I'm in the company of a crack team of narcs and fugitive trackers. They work for a relatively small city, but they are well-equipped and as serious as a Glock 9mm about their jobs. They've agreed to let me tag along as they sweep the streets of dealers and ne'er-do-wells.

This is not new territory for me. Others of their ilk have taken me for similar rides in the past. Hookers, dealers, even killers have become old hat. I don't expect to learn much and am hoping for--at the most--a decent adrenaline rush to fight an old head cold.

Barely an hour of arrests and takedowns has passed before I'm again face to face with a pit bull. This one is not nearly as docile, but he (yes, he), too, is chained. His owner is another hood from town.

Over the next four hours, I start to see more of the dogs. Various colors, various sizes, all pit bulls and all owned by people poor enough to qualify for government assistance.

Two weeks earlier I was waiting to get my oil changed and struck up a conversation with a talkative lady, a school bus driver who was waiting with her son. I took her to be a conservative sort. Her son was a mammoth kid. He claimed to be only a high school freshman, but his size belied his age. He was flipping through the liner notes of a rap CD and looked up suddenly and asked his mom, "Can I have a pit bull, mom? I want a pit bull."

I wanted to ask what a big kid like him needed a tough, ugly dog for. Before I had the chance, his mother shot him down with a look that said, "You're not that kind of boy."

I didn't really understand until the night with the guns, dealers, and dogs.

By nightfall, I'm tired of seeing pit bulls. I'm looking for a labrador. Maybe a yorkie.

The van pulls up in front of the house where the local Animal Control officer is already wrangling dogs. Pit bull puppies are bouncing all over the yard. I count nine puppies and two big ugly adult dogs.

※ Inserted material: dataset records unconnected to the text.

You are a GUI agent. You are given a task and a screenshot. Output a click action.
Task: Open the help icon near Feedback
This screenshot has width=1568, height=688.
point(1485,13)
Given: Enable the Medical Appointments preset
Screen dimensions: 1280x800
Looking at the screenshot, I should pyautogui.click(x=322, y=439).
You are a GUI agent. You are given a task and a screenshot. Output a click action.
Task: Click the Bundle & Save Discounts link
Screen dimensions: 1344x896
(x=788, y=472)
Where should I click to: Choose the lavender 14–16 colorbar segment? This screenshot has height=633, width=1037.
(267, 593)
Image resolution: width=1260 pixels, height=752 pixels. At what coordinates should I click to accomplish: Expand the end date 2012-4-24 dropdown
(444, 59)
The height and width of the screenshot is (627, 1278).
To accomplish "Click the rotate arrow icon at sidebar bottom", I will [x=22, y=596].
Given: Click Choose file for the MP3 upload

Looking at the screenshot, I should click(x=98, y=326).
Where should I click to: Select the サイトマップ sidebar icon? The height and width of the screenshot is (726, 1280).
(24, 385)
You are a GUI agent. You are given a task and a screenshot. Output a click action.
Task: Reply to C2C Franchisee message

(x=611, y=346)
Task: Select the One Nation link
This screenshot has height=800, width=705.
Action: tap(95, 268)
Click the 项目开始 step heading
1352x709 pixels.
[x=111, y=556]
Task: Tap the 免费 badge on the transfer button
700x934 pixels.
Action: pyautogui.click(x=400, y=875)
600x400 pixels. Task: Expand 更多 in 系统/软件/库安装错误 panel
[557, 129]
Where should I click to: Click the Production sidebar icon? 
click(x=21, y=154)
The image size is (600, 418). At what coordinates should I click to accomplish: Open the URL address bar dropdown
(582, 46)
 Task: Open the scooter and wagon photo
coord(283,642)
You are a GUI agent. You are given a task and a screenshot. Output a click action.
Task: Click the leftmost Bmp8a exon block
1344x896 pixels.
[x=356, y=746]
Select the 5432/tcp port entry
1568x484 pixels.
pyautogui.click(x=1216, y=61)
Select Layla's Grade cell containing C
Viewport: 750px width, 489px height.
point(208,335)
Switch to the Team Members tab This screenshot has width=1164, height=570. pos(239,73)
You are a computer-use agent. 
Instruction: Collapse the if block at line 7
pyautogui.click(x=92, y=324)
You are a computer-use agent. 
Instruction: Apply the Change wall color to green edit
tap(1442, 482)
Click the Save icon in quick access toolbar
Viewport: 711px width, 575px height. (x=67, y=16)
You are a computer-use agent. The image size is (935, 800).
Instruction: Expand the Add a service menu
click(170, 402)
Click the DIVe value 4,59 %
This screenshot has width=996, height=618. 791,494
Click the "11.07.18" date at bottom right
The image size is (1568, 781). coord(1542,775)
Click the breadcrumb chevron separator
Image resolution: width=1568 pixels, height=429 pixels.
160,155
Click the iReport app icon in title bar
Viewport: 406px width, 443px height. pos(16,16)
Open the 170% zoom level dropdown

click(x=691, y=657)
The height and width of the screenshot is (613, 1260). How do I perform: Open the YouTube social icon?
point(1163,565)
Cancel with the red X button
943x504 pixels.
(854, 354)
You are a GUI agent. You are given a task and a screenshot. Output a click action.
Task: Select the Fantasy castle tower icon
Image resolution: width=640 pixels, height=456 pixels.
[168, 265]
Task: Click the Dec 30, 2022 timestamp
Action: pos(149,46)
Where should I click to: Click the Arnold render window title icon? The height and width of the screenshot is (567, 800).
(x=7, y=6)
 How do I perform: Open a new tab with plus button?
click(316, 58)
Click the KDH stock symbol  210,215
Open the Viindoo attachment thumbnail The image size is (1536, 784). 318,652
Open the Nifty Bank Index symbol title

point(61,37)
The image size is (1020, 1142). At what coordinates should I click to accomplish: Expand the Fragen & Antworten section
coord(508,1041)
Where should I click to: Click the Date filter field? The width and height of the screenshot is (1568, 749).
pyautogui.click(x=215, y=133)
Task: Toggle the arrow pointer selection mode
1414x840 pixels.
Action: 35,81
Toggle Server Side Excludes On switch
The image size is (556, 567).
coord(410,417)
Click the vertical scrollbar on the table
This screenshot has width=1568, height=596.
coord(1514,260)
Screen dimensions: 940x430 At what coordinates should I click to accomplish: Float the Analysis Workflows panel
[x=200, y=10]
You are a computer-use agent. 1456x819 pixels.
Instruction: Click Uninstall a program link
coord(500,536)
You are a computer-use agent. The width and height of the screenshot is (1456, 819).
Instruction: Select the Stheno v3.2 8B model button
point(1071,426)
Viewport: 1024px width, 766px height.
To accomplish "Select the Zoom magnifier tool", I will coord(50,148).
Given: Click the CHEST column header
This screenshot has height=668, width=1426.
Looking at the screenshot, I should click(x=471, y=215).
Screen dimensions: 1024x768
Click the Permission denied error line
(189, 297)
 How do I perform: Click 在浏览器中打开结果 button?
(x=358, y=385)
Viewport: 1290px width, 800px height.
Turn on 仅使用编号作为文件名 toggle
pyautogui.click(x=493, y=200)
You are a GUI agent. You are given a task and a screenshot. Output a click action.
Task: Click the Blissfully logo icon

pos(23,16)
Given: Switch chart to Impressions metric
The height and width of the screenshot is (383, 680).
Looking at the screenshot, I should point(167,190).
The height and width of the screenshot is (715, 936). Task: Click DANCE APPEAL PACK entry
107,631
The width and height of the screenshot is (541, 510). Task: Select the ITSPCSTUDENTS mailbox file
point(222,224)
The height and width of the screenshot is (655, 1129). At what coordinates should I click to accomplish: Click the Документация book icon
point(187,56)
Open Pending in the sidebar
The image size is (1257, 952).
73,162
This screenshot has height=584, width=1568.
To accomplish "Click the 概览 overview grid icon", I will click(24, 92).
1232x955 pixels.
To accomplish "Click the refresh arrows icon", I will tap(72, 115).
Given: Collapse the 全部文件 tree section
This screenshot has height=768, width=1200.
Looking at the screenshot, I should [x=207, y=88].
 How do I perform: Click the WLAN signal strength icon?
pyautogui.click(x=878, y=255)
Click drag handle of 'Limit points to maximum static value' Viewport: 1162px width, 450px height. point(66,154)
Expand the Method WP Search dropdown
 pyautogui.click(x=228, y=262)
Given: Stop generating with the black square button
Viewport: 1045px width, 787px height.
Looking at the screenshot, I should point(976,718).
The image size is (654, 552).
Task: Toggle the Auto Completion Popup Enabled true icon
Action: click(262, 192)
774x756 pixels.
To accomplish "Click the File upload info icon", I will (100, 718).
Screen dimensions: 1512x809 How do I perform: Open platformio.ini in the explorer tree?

Emory the dogcatcher, when questioned, affirms what I've started to suspect.

"The pitbull is the status dog of the hood."

Status dog? Yep.

Again, flex-cuffs click onto the wrists of the 23 year-old kid on the front porch. He's got about a half-pound of dope bagged for individual sale, a mean-looking gun, about $1500 in cash, and no small amount of crack cocaine.

Oh, yeah. There are also three babies in the house and no other adults.

A neighbor is offering to take care of the kids, but doesn't have enough car seats to carry them all away. As the man is dragged to his car he starts to yell back toward the group of assembled cops. For a moment, I think he's going to direct the cops on how to contact the kids' mother or grandmother. Or something.

"That one in that back, bossman!" He's yelling at Emory. "That's Smoke. He's the only one that doesn't have a license. I got licenses for the rest! Bossman!"

Slowly, the naive observer (that's me) realizes the dealer cares more about his collection of fighting dogs and future fighting dogs than he does the three kids.

As the cops shove the kid on the car, a man comes running down the street, a look of concern on his face. My half-second of faith in humanity is shattered when the first words out of his mouth are, "What's going to happen to those dogs?"

A few hours later, I'm at home in an autumn sweater. I can still feel the tightness of the anxiety girdle around my chest. My little 13-pound mutt is growling at a red, plastic bone. Later she'll run around the room, her rear-end dragging on the carpet in an adorable game of Chase-Me-I'm-Bored. For a half-second, I imagine her getting mauled by a pit bull that's confused by an upbringing of pain, fighting, and blood.

I conceal my shudder and rub her belly as she rolls over. Then I rub my wife's pregnant stomach.

I find myself feeling immensely fortunate that I live a life that is not defined by a status dog, but rather by how I rub bellies.

And as fortunate as I feel, I can't help but recognize my latent anger. It's making me imagine the pit bulls turning on their owners and doing all of us a tremendous societal favor.

I embrace the anger and don't feel an ounce of guilt as I go to bed with my wife, future baby, and dog of mercifully little status.